ArtAujourdhui.Hebdo
N° 36 - du 22 février 2007 au 28 février 2007
L'AIR DU TEMPS
Vendez, il en restera quelque chose
Les musées français restent fermes sur le principe de l’inaliénabilité de leurs collections. En d’autres termes, une œuvre entrée dans un fonds public, qu’il s’agisse du Louvre ou d’un musée de province, ne peut plus en sortir. Les musées américains, qui sont pour la plupart privés, ont beaucoup moins de contraintes en la matière. Il leur arrive de se débarrasser d’œuvres pour obtenir des ressources financières afin d’accroître leurs collections dans certains compartiments qui semblent prioritaires. Cette politique de deaccessioning, que pratiquent à l’occasion des institutions comme le Metropolitan Museum ou le MoMA, n’est pas universellement acceptée et provoque des grincements de dents. C’est le cas pour le véritable nettoyage qu’effectue l’Albright-Knox Gallery de Buffalo.

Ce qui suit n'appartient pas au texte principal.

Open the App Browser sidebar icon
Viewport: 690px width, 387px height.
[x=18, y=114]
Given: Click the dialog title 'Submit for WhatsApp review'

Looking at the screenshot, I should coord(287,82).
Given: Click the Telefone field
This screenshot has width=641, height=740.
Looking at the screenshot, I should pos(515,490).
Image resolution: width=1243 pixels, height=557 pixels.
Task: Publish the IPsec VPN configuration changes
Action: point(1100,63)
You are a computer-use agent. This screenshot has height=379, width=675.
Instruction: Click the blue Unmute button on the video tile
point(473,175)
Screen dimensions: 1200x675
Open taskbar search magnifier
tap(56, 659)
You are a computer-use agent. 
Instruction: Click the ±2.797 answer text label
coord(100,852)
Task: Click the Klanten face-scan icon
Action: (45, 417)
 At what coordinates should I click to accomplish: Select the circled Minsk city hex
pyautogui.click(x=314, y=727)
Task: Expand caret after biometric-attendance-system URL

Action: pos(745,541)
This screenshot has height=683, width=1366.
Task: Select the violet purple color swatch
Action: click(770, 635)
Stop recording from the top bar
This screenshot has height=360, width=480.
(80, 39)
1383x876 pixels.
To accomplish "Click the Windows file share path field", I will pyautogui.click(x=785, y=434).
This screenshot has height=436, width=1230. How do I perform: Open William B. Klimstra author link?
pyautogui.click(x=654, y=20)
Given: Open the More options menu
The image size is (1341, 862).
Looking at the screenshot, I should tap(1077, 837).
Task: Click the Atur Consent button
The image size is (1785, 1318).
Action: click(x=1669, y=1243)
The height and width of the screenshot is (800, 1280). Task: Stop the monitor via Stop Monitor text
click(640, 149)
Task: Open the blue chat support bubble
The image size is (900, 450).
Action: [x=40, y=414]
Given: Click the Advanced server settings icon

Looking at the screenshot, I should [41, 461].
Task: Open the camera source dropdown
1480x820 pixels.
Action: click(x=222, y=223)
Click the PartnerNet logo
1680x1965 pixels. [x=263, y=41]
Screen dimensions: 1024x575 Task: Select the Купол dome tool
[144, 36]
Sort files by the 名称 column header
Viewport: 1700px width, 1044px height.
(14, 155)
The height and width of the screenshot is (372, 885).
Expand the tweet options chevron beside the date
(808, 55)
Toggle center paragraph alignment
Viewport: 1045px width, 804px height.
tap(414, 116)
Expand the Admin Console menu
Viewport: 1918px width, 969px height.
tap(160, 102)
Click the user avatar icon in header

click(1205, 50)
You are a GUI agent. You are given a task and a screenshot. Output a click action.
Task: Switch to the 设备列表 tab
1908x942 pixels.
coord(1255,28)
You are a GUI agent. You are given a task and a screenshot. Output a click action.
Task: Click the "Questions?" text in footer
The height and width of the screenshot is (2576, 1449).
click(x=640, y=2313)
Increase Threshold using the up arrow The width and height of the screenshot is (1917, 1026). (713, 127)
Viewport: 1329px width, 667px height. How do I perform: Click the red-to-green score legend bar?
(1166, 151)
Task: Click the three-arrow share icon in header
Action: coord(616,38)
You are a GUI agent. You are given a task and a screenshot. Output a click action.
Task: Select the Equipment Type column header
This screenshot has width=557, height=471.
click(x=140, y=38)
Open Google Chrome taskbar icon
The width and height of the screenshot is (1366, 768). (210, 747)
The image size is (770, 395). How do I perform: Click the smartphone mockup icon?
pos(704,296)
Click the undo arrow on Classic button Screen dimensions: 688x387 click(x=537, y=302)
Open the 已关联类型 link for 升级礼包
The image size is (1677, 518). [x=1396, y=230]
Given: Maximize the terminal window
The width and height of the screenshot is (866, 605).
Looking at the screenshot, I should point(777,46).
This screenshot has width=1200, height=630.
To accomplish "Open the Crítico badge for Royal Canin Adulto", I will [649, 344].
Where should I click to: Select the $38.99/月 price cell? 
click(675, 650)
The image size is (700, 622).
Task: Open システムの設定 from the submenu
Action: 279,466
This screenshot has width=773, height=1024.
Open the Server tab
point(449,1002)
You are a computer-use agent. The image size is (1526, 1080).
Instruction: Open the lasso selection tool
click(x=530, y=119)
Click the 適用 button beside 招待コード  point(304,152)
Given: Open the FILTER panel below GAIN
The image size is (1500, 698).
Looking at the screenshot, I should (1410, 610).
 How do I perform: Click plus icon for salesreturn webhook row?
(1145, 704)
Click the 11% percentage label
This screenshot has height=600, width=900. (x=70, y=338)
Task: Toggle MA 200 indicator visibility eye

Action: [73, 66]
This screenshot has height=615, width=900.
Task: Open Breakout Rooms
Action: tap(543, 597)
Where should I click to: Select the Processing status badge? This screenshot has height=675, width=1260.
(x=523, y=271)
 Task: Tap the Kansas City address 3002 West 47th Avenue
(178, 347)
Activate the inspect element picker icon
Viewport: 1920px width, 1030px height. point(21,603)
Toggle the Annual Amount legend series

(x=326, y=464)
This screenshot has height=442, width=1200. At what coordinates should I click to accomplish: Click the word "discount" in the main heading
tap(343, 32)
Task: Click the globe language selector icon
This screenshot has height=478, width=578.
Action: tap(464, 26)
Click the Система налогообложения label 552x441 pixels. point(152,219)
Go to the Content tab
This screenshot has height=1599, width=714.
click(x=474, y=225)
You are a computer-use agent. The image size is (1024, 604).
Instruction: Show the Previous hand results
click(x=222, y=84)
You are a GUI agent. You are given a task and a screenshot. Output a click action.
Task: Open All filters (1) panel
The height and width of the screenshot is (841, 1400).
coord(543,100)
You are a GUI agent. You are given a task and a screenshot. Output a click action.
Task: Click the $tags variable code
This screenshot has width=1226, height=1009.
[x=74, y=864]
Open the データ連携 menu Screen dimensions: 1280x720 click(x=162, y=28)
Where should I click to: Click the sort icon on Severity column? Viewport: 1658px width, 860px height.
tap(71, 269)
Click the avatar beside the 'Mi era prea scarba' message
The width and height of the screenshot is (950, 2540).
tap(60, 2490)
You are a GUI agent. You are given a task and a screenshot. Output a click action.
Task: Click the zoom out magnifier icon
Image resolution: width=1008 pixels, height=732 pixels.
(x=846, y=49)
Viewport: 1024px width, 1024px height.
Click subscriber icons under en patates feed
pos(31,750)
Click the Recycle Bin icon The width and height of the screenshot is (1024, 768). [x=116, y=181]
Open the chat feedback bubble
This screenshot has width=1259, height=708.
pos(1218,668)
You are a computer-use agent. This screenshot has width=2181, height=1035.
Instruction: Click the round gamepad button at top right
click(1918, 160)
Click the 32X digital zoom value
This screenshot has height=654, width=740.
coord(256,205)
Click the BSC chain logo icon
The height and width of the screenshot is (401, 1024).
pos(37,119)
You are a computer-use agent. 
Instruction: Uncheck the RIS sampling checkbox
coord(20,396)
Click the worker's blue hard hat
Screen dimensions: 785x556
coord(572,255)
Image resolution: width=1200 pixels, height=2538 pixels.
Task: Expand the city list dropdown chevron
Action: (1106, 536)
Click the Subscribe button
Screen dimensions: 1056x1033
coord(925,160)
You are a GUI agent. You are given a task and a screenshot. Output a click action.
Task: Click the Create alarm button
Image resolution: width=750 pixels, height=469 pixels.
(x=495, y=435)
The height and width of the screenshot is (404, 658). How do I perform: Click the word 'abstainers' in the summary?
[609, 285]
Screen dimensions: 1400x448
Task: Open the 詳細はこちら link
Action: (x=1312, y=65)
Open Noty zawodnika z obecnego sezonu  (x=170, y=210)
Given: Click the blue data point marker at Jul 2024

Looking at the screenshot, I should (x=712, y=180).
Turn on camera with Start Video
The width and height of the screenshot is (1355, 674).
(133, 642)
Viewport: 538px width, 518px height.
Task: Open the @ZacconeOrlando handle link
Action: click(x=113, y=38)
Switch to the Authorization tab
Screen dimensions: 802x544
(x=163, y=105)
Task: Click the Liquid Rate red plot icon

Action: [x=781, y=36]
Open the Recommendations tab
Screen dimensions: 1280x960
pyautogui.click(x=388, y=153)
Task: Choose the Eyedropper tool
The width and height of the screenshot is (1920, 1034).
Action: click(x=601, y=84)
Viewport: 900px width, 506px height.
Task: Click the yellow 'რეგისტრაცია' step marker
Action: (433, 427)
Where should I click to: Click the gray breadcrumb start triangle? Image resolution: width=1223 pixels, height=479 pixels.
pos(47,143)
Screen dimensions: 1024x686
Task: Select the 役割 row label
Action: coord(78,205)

Pour se concentrer sur son « cœur de cible » qui est l’art moderne et contemporain, il vend chez Sotheby’s de mars à juin près de deux cents pièces, de l’Antiquité gréco-romaine aux tissus ethniques navajos en passant par des petits maîtres de la Renaissance italienne. Profit attendu : au moins 15 millions de dollars. Un trésor de guerre pour pouvoir se mesurer à de nouveaux et richissimes collectionneurs dans un marché de l’art devenu un peu fou…
Liste des principales œuvres sur le site du musée de Buffalo
EXPOSITIONS
Eloge de la tache
TURIN – Comme il est survenu plus d’une fois (que l’on pense aux fauves), le mouvement artistique des « macchiaioli » tire son nom d’une appréciation méprisante. Un critique ne vit dans l’œuvre de ces adeptes du réalisme, qui refusaient le dessin descriptif au profit d’une accumulation d’effets de couleur, qu’un amoncellement de taches ou « macchie ». Insulte qui devint leur emblème… Les macchiaioli sont aujourd’hui réunis au palazzo Bricherasio à Turin mais ils furent essentiellement toscans : le premier groupe se retrouvait au café Michelangelo à Florence. Leurs motifs furent généralement champêtres - paysans au travail, moissons, troupeaux de vaches – et décrivaient avec l’idéalisme d’un pays tout juste uni (dans les années 1860) une humanité aux prises avec un travail pénible. Parmi la centaine d’œuvres réunies, beaucoup sont des principaux exposants du mouvement comme Silvestro Lega, Telemaco Signorini et Giovanni Fattori. De ce dernier, on découvre un Ave Maria non exposé depuis un demi-siècle et de Signorini une scène de hâlage digne de Répine, retrouvée dans une collection anglaise. Les plaisirs simples de la vie familiale attiraient aussi les macchiaoli – scènes de couture en intérieur, promenades en forêt. Trop peu connus à l’étranger, ils représentent une synthèse originale entre l’école de Barbizon et l’impressonnisme.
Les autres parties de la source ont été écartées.